From Donald Macintyre's story in today's Independent, London:
"In themselves, they are worth nothing. But everyday objects take on a new meaning when something terrible happens to their owner, as a poignant exhibition in Tel Aviv shows.
"Whenever Nadette de Visser travels with her exhibition Objects in Conflict - and it has been shown in Amsterdam and Jerusalem already - she takes as much of it as possible in her hand baggage for a simple, if paradoxical, reason.
"On the one hand, these pieces are monetarily valueless and therefore uninsurable: a pair of spectacles; a cardboard, heart-shaped chocolate box; a woollen kippa; a rusty old key; a bottle of home-made wine; some half-decayed bars from a soap-factory; an embroidered cushion and a metal dog-tag of the sort worn by every Israeli soldier.
"Yet to their owners they are precious beyond price. What would his East Jerusalem Palestinian family say if Ms de Visser lost the running shoes owned by George Khoury, who was shot dead while out jogging by militants who thought he was an Israeli Jew?
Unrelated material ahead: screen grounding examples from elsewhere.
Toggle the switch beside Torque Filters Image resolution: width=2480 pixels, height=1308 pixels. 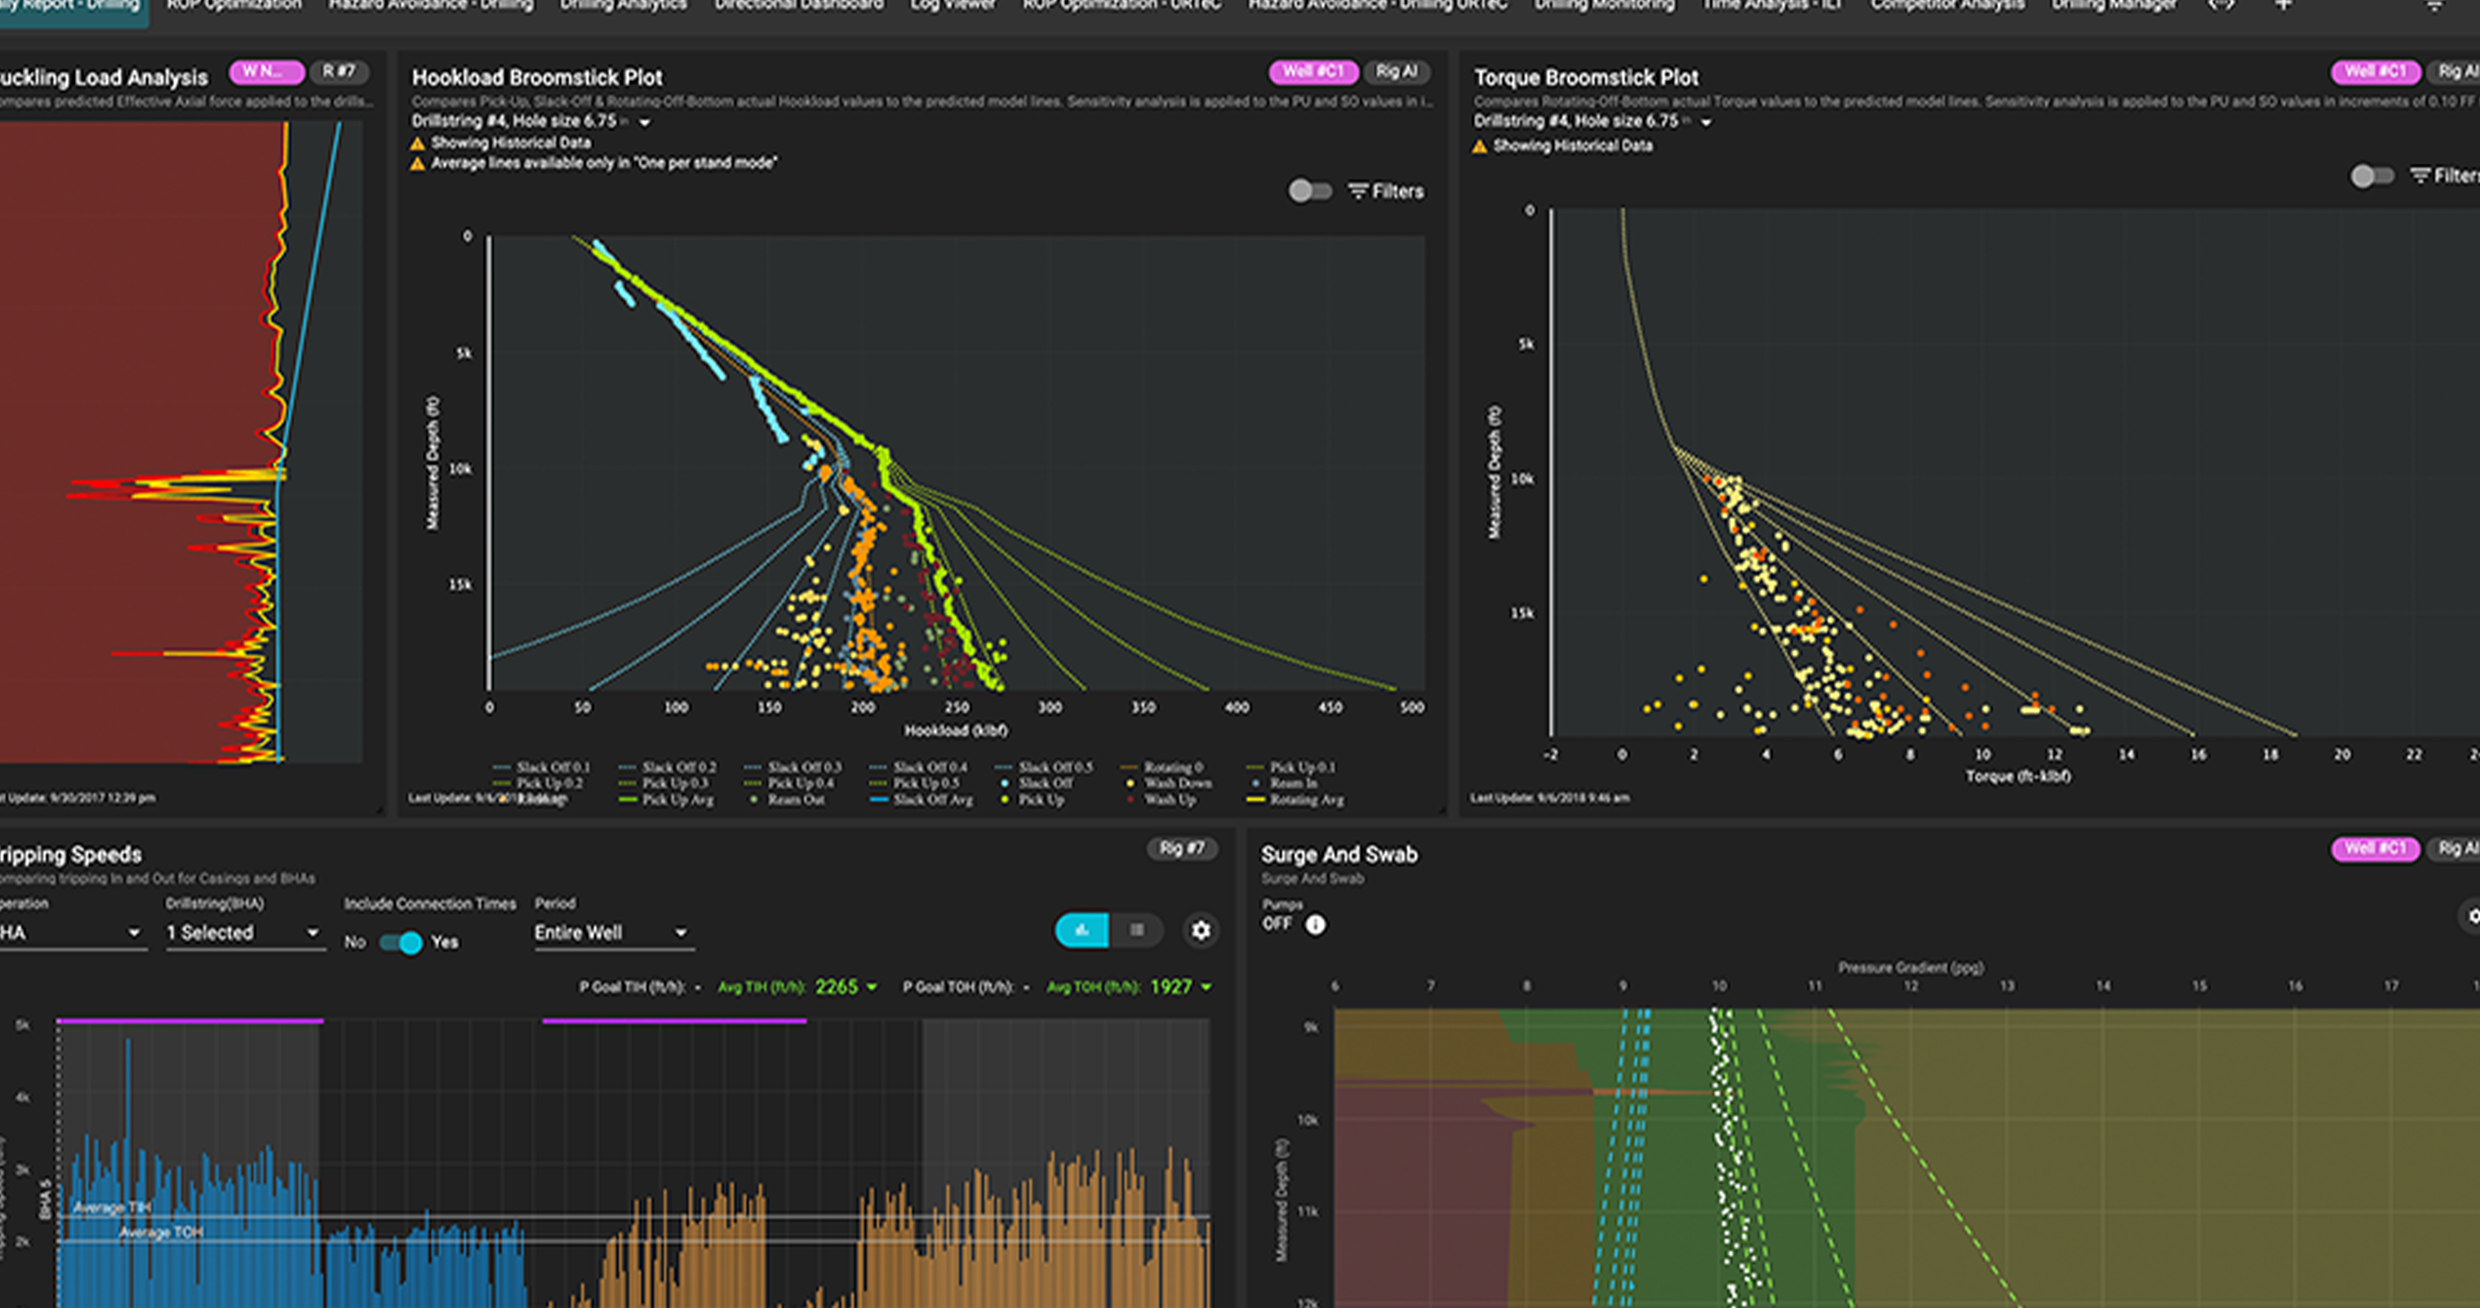point(2370,176)
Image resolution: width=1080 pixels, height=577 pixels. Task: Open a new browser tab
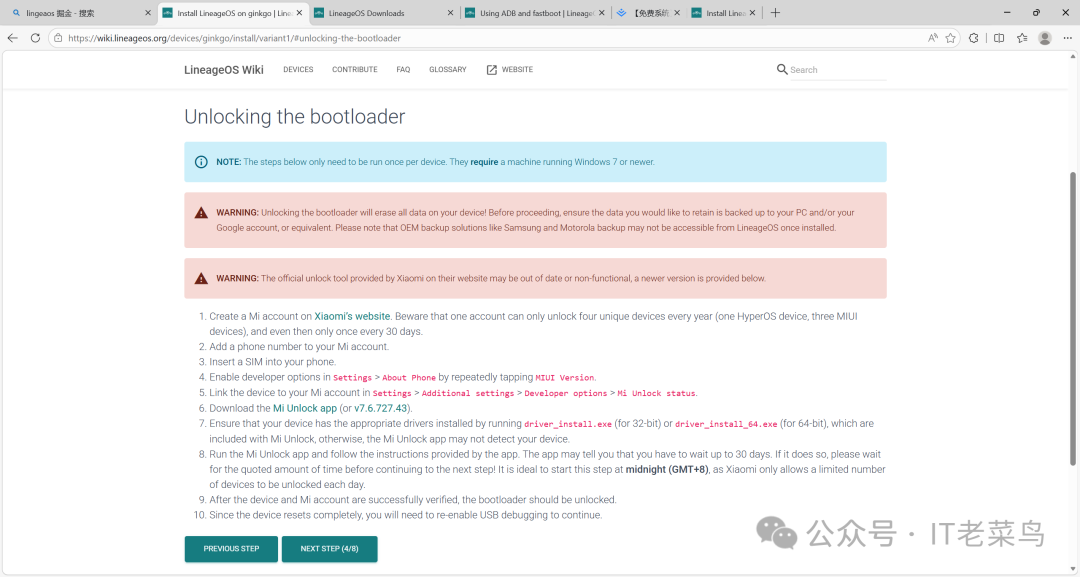[776, 12]
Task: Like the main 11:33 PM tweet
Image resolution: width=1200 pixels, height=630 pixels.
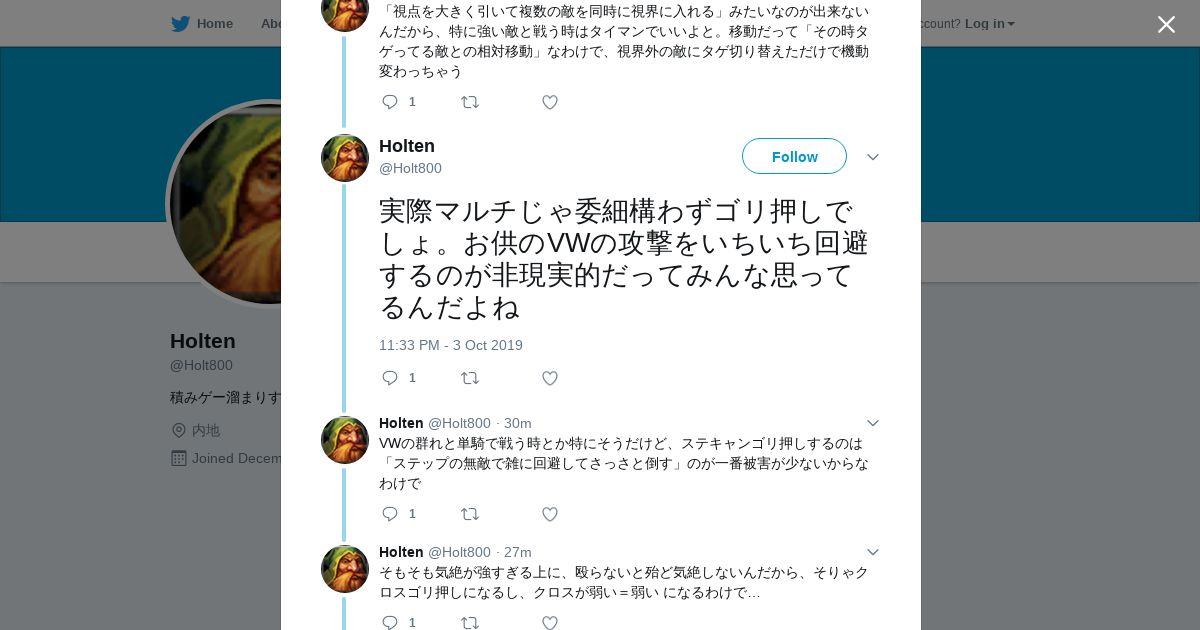Action: coord(550,378)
Or the Israeli reporter Erik Schecter, who was badly wounded in a suicide bombing while working for the Jerusalem Post, if the ripped leather jacket he keeps as a symbol of his survival, because he believes it saved his life, disappeared? Or the Palestinian lawyer Amram Bakr if he could never look again at the junior delegate's security pass which he wore at the 1991 Madrid peace conference and describes as his "most precious non-familiar object" because it "encompasses my hopes and my people's dreams."
"So Ms de Visser, a Dutch journalist and art historian who visited each of the owners to hear their stories, is even more careful with the objects that make up the exhibition, which opened yesterday at the Masa Aher-Geo Photo College in Tel Aviv, than if they were expensive paintings or sculptures. "I found that after people had let me have the objects for the exhibition, they kept phoning and e-mailing me to check they were all right," she says. "But then when they saw the exhibition they felt OK and stopped contacting me."
"By using the human and the particular to focus on the pain and the complexities of the conflict, the exhibition is an unashamed attempt to make those on each side empathise with the other. And it seems to work. "I thought both people on the Palestinian and Israeli sides would say you have shown too much of the other side," Ms de Visser says. "But that didn't happen."